Les personnes appelées à vivre dans son intimité se plaignaient souvent de l'inégalité de son humeur. Sa santé délicate contribuait encore à la rendre morose, sévère; quelques-uns disaient même acariâtre.
La reine du reste détestait la Lorraine et elle caressa toujours le secret espoir de retourner finir ses jours en Pologne. Tout lui déplaisait à Lunéville, le château, l'eau, l'air, par-dessus tout les habitants, et elle ne dissimulait pas ses sentiments; aussi était-elle peu aimée.
On peut aisément supposer que la cour de Lorraine serait rapidement devenue une cour des plus tristes si Catherine avait pu la diriger à sa guise. Mais Stanislas était loin de partager les goûts d'austérité de sa femme et, tout en étant lui-même profondément religieux, il aimait la gaieté, le plaisir, voire même le beau sexe.
Il éprouvait même pour lui un attrait tout particulier et ses cinquante-cinq ans bien sonnés ne l'empêchaient pas de lui rendre des hommages empressés.
C'est le seul point sur lequel la reine Opalinska n'eut pas gain de cause; ses colères, ses indignations, ses anathèmes laissaient le roi fort indifférent, et il ne se montrait pas moins friand de «ses petites peccadilles», comme il appelait ses infidélités.
L'exemple donné par Stanislas sera naturellement suivi par les courtisans; l'on jouira à la cour de Lunéville d'une grande indépendance morale. Il y aura bien des intrigues, bien des maris trompés, souvent bien des scandales et des éclats.
Quand il arriva en Lorraine, Stanislas traînait à sa suite, comme favorite, la duchesse Ossolinska[ [42], sa cousine germaine; il avait éprouvé pour elle des sentiments très vifs. C'est grâce à ces sentiments que le duc, le mari, auquel, de toute justice, le roi devait bien une compensation, avait été nommé grand maître de la nouvelle cour.

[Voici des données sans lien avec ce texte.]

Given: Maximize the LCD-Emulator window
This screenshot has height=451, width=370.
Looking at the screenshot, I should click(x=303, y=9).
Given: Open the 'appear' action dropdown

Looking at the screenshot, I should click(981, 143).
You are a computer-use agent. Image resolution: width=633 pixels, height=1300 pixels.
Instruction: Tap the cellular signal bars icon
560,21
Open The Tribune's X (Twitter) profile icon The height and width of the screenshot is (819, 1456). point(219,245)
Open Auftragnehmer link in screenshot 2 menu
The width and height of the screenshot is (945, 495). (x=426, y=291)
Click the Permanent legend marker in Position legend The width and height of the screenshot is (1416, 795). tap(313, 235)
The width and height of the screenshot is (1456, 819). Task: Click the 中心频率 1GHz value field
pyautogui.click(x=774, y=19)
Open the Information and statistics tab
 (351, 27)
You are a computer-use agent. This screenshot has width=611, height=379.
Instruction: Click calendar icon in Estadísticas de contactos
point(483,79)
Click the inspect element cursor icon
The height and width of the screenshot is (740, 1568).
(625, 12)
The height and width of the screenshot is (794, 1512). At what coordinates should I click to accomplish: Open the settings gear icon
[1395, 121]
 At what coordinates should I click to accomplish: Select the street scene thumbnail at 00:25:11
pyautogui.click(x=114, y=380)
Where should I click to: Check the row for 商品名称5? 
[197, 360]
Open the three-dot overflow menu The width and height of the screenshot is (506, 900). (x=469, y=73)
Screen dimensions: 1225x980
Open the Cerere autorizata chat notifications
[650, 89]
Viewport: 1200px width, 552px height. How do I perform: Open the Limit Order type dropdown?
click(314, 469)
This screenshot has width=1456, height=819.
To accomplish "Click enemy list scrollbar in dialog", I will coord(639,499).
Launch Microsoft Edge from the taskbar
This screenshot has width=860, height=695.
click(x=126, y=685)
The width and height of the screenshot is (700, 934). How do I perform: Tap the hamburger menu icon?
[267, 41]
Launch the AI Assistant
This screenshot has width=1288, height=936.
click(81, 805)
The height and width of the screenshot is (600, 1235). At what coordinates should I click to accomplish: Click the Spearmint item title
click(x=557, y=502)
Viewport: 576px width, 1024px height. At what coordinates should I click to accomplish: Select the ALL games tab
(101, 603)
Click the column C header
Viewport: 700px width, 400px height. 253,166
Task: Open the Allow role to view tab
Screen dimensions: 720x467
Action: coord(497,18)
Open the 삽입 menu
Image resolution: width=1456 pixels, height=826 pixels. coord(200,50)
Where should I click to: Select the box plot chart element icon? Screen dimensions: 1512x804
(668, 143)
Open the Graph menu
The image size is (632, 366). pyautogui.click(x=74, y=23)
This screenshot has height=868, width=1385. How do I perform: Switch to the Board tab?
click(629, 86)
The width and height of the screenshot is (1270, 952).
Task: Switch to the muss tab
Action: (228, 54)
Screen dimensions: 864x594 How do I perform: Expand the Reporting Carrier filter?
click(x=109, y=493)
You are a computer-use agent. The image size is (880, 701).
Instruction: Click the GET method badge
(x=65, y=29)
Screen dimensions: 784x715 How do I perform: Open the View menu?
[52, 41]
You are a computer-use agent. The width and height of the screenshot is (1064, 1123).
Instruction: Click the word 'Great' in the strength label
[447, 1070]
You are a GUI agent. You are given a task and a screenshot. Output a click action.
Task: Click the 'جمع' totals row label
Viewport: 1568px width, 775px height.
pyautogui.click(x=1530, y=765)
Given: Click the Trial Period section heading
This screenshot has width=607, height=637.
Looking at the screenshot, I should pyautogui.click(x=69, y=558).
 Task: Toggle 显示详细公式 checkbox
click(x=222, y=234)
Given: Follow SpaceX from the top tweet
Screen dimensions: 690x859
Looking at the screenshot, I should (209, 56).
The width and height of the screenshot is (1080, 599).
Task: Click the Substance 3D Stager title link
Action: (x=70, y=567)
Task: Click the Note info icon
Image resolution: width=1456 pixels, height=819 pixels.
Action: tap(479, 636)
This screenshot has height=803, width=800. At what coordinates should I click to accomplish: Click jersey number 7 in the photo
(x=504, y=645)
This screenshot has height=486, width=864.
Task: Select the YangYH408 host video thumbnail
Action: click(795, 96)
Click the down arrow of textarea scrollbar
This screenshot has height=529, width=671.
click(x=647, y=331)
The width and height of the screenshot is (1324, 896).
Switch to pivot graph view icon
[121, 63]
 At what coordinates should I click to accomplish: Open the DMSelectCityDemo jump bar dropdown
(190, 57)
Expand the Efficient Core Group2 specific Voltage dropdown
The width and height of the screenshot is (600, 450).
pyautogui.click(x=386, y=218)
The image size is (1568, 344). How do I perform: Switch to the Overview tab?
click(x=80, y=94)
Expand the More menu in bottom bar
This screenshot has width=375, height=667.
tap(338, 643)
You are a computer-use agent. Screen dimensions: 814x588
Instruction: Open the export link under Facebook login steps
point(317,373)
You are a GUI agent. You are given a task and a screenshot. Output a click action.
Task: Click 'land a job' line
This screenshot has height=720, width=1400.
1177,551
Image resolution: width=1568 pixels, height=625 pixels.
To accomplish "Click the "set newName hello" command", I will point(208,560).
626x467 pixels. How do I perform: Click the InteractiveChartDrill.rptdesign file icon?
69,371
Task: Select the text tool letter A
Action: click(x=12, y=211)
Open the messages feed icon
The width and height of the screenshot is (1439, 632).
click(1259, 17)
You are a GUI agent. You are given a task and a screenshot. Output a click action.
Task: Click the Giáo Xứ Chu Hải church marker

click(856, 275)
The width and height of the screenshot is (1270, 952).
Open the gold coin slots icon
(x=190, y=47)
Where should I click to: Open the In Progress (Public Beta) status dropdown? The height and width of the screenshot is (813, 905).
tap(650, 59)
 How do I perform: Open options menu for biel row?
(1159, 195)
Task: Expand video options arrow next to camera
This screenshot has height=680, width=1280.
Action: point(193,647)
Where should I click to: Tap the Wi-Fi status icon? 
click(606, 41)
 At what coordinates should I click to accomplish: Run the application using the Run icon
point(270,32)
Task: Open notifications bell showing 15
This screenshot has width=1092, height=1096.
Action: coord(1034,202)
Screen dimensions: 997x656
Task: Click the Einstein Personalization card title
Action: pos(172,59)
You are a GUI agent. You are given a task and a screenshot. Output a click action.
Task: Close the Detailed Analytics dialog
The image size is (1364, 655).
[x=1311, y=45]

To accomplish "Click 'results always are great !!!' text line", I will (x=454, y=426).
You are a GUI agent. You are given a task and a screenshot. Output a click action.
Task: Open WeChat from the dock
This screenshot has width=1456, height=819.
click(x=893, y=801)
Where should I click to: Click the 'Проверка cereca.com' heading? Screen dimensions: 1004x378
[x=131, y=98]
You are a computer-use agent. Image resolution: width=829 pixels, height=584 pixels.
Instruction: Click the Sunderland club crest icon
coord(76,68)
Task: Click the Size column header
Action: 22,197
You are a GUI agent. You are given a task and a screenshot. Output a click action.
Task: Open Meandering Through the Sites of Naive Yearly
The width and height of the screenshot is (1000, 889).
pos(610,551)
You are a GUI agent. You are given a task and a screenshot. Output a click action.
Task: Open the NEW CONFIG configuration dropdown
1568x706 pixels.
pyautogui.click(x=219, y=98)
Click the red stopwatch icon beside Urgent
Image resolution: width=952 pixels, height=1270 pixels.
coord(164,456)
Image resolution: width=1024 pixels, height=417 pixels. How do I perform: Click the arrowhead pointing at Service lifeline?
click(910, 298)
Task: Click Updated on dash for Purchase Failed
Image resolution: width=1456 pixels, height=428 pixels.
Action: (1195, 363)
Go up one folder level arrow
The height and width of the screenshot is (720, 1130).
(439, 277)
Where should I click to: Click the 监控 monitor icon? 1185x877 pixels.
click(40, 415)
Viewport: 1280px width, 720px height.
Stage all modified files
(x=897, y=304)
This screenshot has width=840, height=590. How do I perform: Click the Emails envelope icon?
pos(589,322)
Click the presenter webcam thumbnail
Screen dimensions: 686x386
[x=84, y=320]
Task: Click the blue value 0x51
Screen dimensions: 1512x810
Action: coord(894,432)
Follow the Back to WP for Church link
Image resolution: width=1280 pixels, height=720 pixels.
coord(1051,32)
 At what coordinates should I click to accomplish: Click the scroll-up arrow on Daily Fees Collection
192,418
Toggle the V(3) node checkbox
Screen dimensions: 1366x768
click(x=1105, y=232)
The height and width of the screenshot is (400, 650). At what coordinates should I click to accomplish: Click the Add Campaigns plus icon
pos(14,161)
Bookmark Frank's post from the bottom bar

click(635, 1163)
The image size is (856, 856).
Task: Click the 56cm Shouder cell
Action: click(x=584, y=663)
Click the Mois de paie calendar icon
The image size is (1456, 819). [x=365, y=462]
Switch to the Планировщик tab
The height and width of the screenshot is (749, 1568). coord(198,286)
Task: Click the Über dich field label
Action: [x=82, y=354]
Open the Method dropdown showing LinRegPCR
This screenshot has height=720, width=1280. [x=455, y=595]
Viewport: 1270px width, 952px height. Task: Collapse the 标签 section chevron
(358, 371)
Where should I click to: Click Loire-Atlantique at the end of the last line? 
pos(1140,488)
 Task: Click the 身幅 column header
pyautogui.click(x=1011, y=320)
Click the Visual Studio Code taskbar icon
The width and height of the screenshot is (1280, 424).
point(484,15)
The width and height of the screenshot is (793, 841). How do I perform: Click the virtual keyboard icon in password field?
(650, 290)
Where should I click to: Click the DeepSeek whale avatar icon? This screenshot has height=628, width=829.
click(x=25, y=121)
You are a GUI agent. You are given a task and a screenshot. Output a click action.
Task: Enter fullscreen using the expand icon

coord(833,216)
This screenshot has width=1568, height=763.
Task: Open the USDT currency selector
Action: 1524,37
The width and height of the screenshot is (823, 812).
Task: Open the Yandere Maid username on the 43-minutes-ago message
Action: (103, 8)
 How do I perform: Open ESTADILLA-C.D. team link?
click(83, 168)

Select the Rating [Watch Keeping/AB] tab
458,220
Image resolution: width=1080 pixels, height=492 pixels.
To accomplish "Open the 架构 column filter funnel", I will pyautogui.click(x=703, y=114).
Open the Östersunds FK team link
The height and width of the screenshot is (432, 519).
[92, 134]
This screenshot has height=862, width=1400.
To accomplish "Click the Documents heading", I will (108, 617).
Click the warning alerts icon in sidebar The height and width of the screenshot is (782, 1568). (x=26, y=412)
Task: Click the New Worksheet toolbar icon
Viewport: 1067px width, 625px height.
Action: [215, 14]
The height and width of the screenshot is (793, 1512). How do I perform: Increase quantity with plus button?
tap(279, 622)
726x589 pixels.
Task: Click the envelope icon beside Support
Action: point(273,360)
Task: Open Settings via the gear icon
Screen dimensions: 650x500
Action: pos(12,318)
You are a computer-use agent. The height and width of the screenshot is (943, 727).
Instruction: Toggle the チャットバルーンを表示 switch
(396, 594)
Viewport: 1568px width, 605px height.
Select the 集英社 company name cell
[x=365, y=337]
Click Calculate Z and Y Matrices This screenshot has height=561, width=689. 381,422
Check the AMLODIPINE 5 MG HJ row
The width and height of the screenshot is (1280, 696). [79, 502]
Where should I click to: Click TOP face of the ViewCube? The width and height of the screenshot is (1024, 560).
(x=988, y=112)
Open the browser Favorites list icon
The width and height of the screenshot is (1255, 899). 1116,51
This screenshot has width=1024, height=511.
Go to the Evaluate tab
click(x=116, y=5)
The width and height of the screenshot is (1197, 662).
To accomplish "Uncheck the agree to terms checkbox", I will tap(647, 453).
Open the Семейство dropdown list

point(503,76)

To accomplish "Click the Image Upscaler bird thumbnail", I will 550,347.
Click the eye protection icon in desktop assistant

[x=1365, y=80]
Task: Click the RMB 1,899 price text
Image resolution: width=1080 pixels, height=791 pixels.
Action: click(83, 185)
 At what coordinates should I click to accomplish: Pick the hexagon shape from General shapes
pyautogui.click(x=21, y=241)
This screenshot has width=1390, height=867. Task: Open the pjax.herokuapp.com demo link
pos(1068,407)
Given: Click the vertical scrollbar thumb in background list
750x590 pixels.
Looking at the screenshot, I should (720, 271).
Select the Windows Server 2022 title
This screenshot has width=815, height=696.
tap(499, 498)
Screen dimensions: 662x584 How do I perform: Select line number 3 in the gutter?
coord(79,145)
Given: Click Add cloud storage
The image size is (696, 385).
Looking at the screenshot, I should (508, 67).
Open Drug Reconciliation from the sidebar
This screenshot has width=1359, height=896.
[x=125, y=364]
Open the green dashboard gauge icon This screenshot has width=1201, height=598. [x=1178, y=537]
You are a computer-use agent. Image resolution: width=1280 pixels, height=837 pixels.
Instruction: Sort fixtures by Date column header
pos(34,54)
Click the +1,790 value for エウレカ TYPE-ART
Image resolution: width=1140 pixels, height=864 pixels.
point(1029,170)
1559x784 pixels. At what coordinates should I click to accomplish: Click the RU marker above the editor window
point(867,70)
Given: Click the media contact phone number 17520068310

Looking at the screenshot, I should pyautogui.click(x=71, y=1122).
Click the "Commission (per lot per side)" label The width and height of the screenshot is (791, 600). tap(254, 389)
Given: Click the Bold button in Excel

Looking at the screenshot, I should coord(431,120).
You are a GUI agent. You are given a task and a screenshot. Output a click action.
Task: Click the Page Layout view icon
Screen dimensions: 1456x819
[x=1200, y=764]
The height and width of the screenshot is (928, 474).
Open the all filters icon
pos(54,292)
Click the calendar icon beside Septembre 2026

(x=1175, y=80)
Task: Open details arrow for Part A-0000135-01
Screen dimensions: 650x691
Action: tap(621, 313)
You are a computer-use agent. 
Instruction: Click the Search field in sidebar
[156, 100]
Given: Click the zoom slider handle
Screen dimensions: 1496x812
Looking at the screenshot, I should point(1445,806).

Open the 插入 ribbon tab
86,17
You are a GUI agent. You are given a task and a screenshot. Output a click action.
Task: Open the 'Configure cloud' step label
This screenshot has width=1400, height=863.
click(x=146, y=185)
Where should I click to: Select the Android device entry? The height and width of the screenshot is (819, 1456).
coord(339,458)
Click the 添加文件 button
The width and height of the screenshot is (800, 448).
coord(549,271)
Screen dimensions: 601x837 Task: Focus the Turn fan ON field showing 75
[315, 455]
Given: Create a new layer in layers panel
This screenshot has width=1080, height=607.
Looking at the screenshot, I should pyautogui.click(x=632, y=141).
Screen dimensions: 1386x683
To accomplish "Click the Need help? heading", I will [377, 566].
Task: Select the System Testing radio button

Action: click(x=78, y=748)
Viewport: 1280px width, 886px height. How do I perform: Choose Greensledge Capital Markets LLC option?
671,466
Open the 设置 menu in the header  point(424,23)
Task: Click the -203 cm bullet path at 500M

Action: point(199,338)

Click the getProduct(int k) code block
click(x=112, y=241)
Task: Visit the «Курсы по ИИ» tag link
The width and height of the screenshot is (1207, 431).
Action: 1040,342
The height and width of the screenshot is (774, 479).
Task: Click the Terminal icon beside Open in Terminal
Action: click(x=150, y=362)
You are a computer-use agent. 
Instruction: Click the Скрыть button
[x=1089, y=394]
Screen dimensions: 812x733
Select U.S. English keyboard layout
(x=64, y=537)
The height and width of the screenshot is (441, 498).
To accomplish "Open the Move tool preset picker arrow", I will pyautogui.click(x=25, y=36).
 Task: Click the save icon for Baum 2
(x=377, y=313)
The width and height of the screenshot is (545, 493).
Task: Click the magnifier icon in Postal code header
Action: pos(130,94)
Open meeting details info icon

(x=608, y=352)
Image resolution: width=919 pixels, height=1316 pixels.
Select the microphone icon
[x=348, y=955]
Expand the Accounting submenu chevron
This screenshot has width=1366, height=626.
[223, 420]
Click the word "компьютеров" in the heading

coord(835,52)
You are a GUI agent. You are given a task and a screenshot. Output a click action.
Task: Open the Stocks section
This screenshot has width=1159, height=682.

La liaison de Stanislas avec sa cousine durait déjà depuis assez longtemps et, bien que le roi commençât à se lasser, elle subsista, avec quelques passades, pendant les premières années du séjour à Lunéville.
La duchesse Ossolinska avait une sœur, la belle comtesse Jablonowska, palatine de Russie. Stanislas passait également pour n'avoir pas été insensible à ses charmes et il l'avait comblée de faveurs. Puis la comtesse s'était attachée au chevalier de Wiltz, un des plus fidèles Polonais du roi, et elle l'aimait avec tant de passion qu'elle lui pardonnait même ses infidélités. Leur liaison n'était un mystère pour personne.